Climate change is more than a technical or scientific problem; it's a crisis of human hierarchies with uneven distributions of vulnerability

Davies, K. ., Adelman, S. ., Grear, A. ., Magallanes, C. I., Kerns, T. ., & Rajan, S. . (2017). The Declaration on Human Rights and Climate Change: A new legal tool for global policy change. Journal of Human Rights and the Environment, 8, 217-253. https://doi.org/http://dx.doi.org/10.4337/jhre.2017.02.03

This paper provides an overview of The Declaration on Human Rights and Climate Change and describes how sources from multiple disciplines support the central principles of the Declaration. The purpose of this paper is to demonstrate the moral case for the Declaration and to highlight the legal and political precedents upon which it is based.

The Declaration on Human Rights and Climate Change was developed in 2015-2016 as a regulating tool to support initiatives focusing on alternative climate futures. The drafters of the Declaration worked from the premise that human rights are intrinsically threatened by climate change and were concerned about the slight attention given to human rights in the United Nations Framework Convention on Climate Change. Members of the Global Network for the Study of Human Rights and the Environment developed the Declaration with input from scholars and communities across the world, including Indigenous communities. The Declaration promotes a rights-based approach to climate change and climate justice and intentionally seeks to integrate Western and non-Western beliefs and values.

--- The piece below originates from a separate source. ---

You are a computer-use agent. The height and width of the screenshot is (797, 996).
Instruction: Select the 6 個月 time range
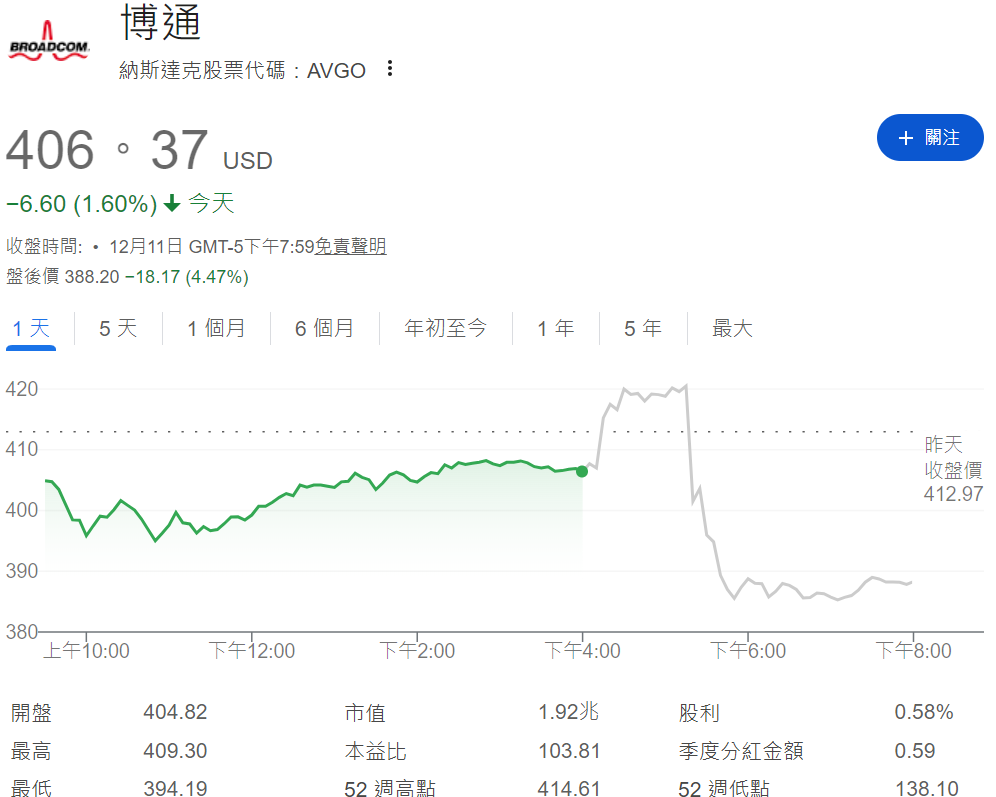pos(325,328)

One of the key aims of the Declaration is to rectify unevenly distributed vulnerabilities and climate injustices. Groups more vulnerable to the negative effects of climate change include women, children, Indigenous people, people in developing countries, and people living in poverty. The predicted effects of climate change place children in an especially vulnerable position, as children disproportionately suffer the health burdens of environmental stressors, such as food scarcity, a lack of clean water, and family displacement.

The argument for the Declaration is presented in four sections of this paper. The first section addresses intra-generational equity and describes how anthropogenic (human caused) climate change intensifies existing and future injustices and inequalities. The second section focuses on inter-generational equity and discusses how the threats posed by climate change infringes on the rights of future generations. The third section addresses the rights of non-human entities and argues that humans have duties as stewards of nature and other living beings. The fourth section addresses the issue of direct responsibility and its application in international human rights law to nation states, corporations and non-state entities.

Climate change is more than a technical or scientific problem; it is a profound crisis of human hierarchies with uneven distributions of vulnerability. The Declaration issues an important call to recognize and respond to the differential imposition of the negative effects of climate change on humans, non-human living beings and systems, and the Earth-system itself.